Good engineers and smart people can mistake-proof a job almost 100% so that the operator can’t put on the wrong part, can’t assemble it incorrectly, and cannot ship it to the next station in an improper way. You don’t expect your operators who don’t have college educations – maybe just barely finished high school or didn’t even go to school at all – to do the right thing, but you do have engineers, you do have production people who should understand how to mistake-proof a job.
Tooling, very simple. Tooling, fixtures, and other things are all great techniques for mistake proofing a job so that the operator has no chance but to make it correctly the first time. There’s much more sophisticated ways to do that through television monitors, bar coding but those are expensive and maybe not necessary for your factory.
Other things are good SOP’s [Standard Operating Procedures]. Are the SOP’s clear, written well? Are they in such a way that the operator can look up at them and understand the standard of work that they’re supposed to have. Most SOP’s I see are a joke. They’re black and white pictures of something with a circle around it. You can hardly tell what it is. Somebody just took a picture because somebody said they needed an SOP. It isn’t done properly. The job instructions aren’t done in such a way that the person can do it.
And then, another really good mistake proofing, and it appears often in China that supervisors think they’re too good to do this, is to actually walk on the line and watch the people do the job, and are they actually doing it to the SOP? If they’re not doing it the SOP, either the SOP is wrong and the operators found a better way to do the work, and you should be very open-minded and see if you can be taught something, or two, the operators getting lazy in not doing the SOP.
I don’t usually see good supervision on the line managing to the SOP, managing to the poka-yoke, managing to what is important coming off of each job station; instead what I see is leaders who just want to stand around and yell at the people and tell them they’re not doing a very good job. It’s not really a very good way to make your manufacturing run well.
The other things with mistake proofing are: Do you get your operators involved in building the SOP? One of the most important things Toyota has ever done is build their teams and their teams actually help the industrial engineers and others build the SOPs on the line because the people are the ones doing the job eight to ten hours a day. They know how that job works better than anybody.

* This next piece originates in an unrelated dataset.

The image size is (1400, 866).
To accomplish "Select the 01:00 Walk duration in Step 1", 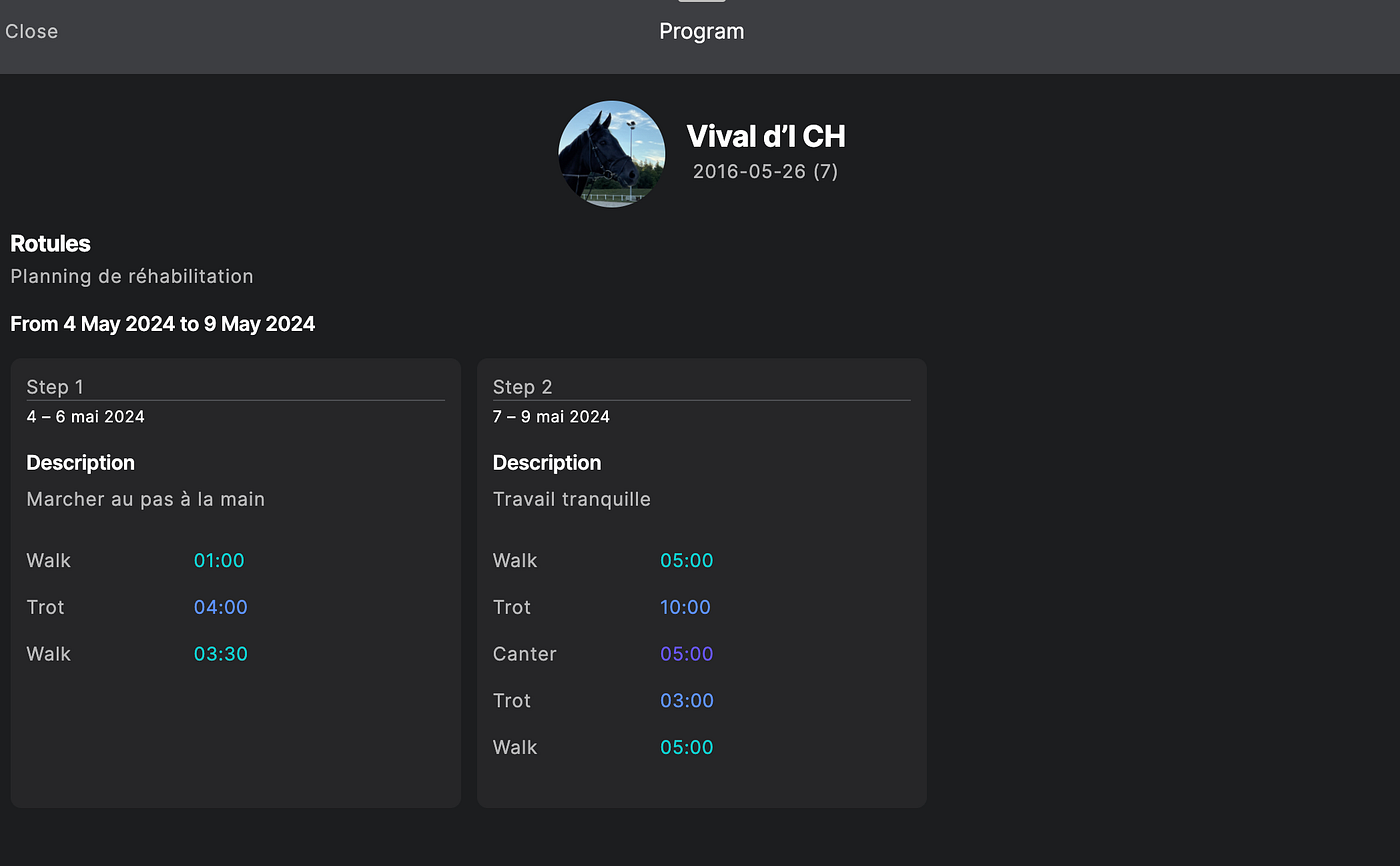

Don’t be arrogant. Don’t think that you know everything. Your operators, who do the single job every day constantly, know probably more about that job after a few weeks than the engineer who designed it. Listen to them. Help them design it so it can’t make a mistake. But really, mistake proofing is something that every factory should be working towards so that it can deliver high quality product in a very good production manner.